For as long as I can remember I have enjoyed American history. My young country has a fascinating history full colorful figures, incredible leaders, and vile accounts of how twisted humanity can be. When I started college I knew very little of America’s religious history beyond a few key Christian leaders that I had learned about in my years at a small Christian school. Imagine my surprise when I found out that American church history is just as fascinating and colorful as American history. Since starting college and my current status as a seminary student I have taken a number of church history classes. This semester I am taking a class that is focused specifically on American Christian History. One of out textbooks for that class is Mark Noll’s America’s God.

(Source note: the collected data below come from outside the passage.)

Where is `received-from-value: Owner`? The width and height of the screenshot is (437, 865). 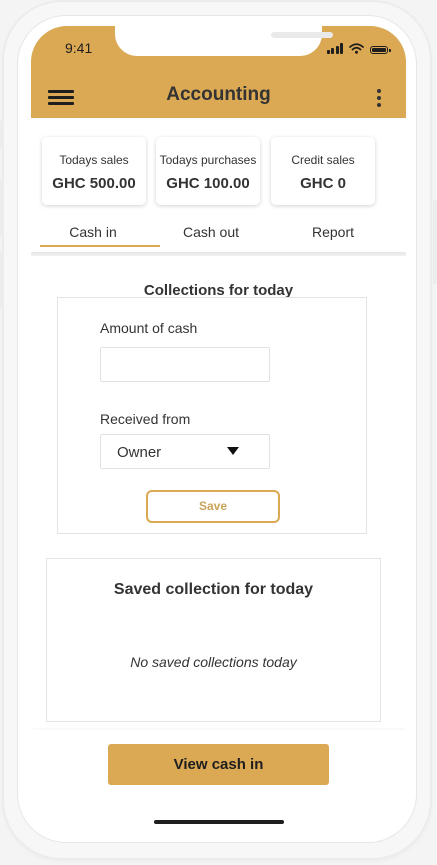
received-from-value: Owner is located at coordinates (140, 452).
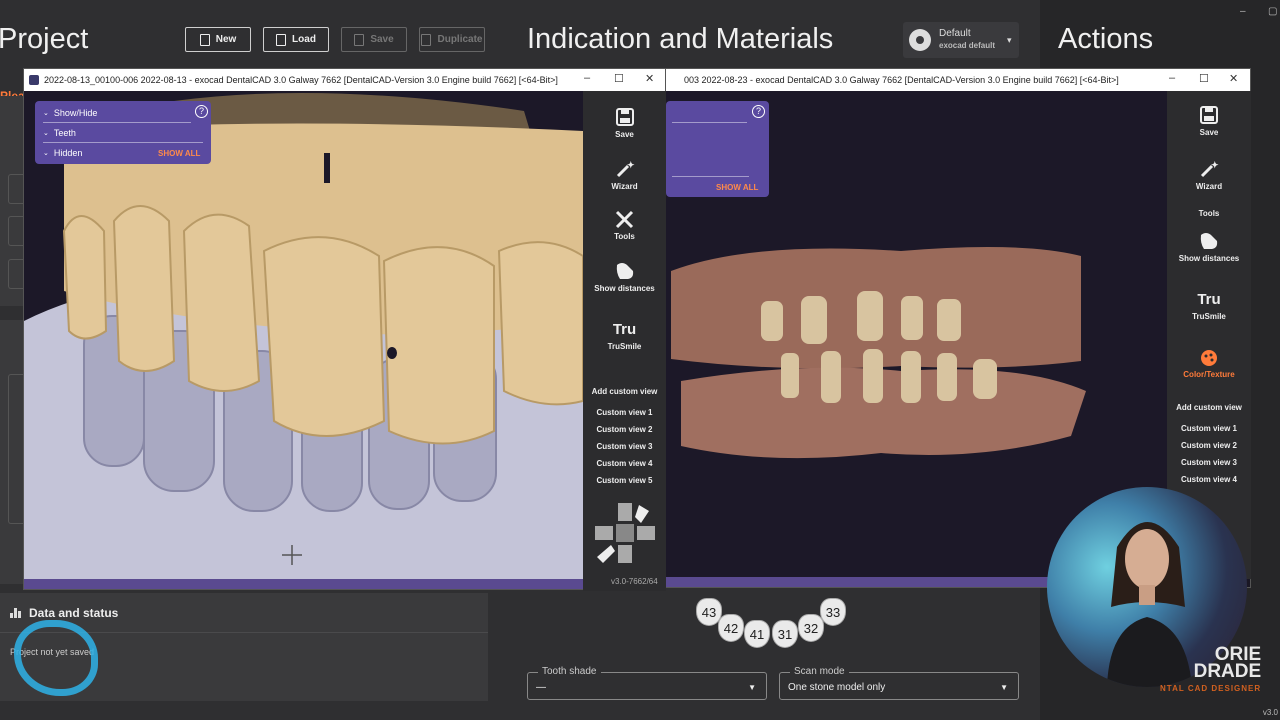 This screenshot has width=1280, height=720. I want to click on tooth-33: 33, so click(833, 612).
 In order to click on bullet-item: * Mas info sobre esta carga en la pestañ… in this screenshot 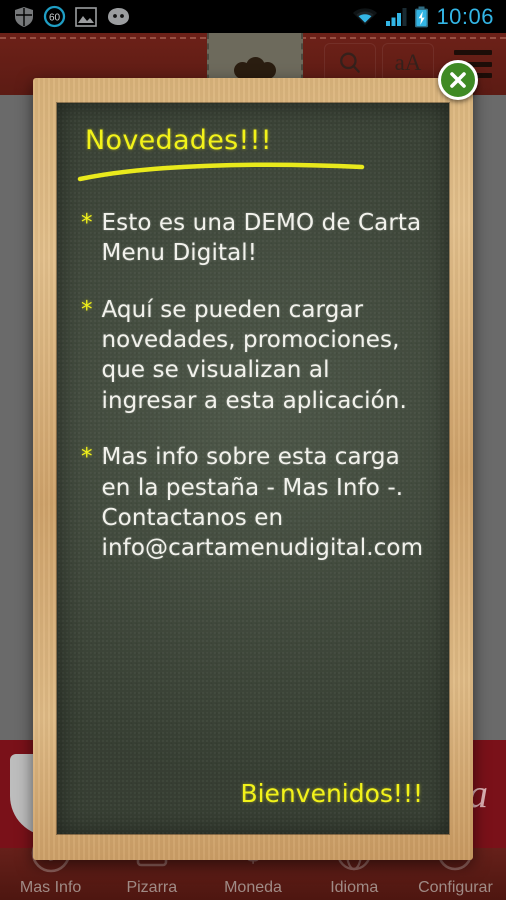, I will do `click(253, 502)`.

America’s God offers a fascinating look at American Christian history from the time of Jonathan Edwards through the time of the Civil War. The section that I read for class today was particularly interesting. Noll wrote about the “Americanization” of denominations like the Presbyterians, Congregationalists, and the Methodists. After the Revolutionary War, republican political language and ideology came to be dominant in the minds of Americans. In the same way that today certain cultural terms are ingrained in our consciousness, the same could be said of republicanism in the decades following the Revolutionary War. Noll devotes a good deal of time discussing how denominations and religious leaders came to incorporate the language of republicanism into the church. There was a sort of marriage between theological language and the popular American political language of the day.

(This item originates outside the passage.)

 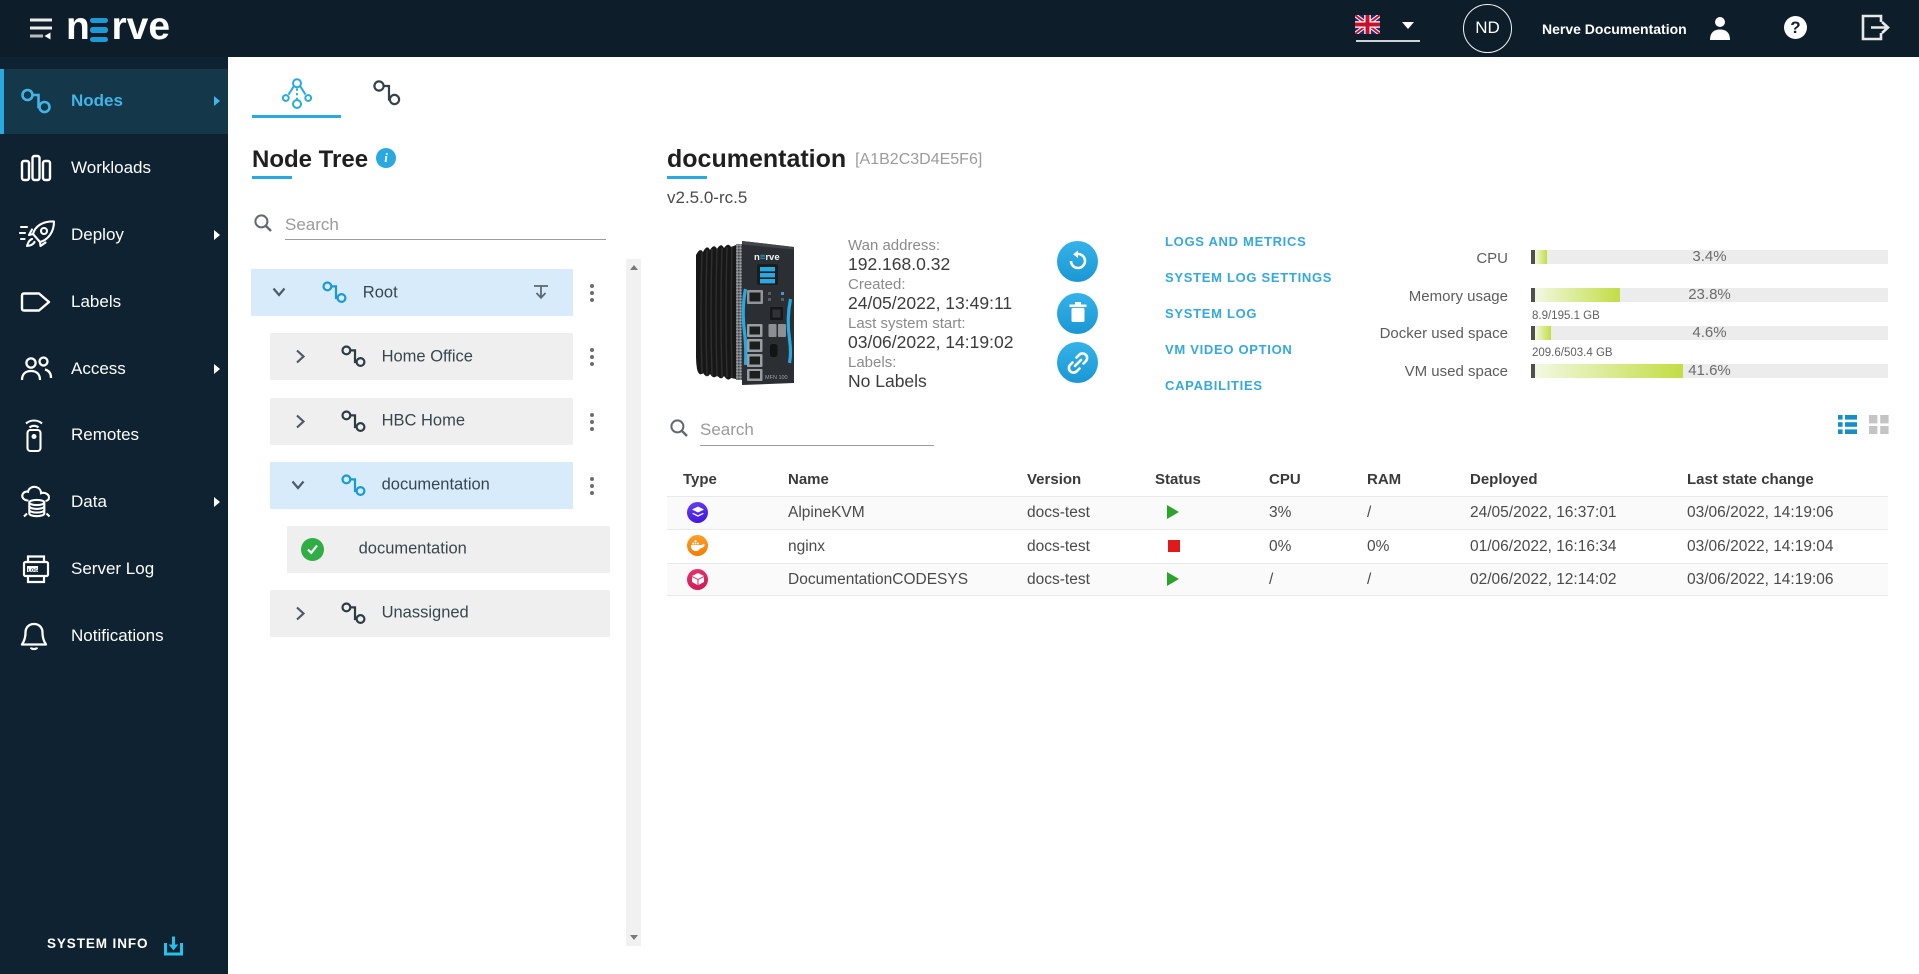 I want to click on svg-text: MFN 100, so click(x=776, y=378).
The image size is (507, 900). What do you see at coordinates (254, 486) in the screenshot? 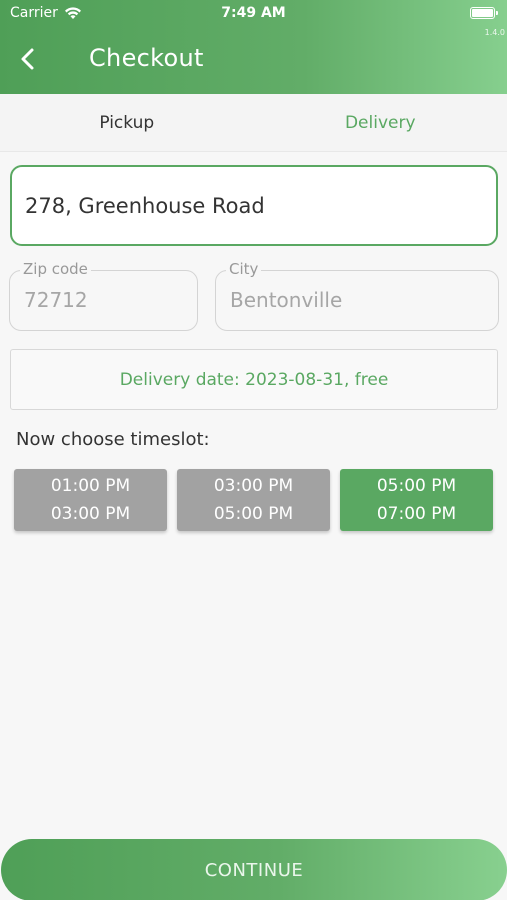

Here is my thinking on the matter. The world that early 19th century American church leaders found themselves in was one where the culture had embraced American republicanism. It was a cultural phenomena, a common ground that just about anyone had some knowledge of and could identify with. Whether consciously or not, I think the church leaders recognized this shift in the culture and felt that in order to continue to reach the American masses, they had to speak a language that they understood. Some people might cringe at that thought, thinking, “the Bible is the Bible and it does not change!” That is true, but throughout history, while Scripture is the solid foundation, the look of the house built on that foundation has changed it’s look repeatedly. A modern equivalent might be a church with a traditional and a contemporary service. The church is reaching out to two different generations and both generations are learning the same truths from the same Bible. The difference is only in method.
This becomes a problem when the church compromises too much to culture. If 19th century church leaders had incorporated so much republican language and ideology into the church that solid theology was compromised, that would be a problem. The church is not a political organization (although the teachings of Scripture should inform your politics and not vice versa) and the 19th century Presbyterians and Congregationalists were not seeking to make the church into political organization. Instead, they were simply trying to speak the language of the people while still imparting Scriptural truths.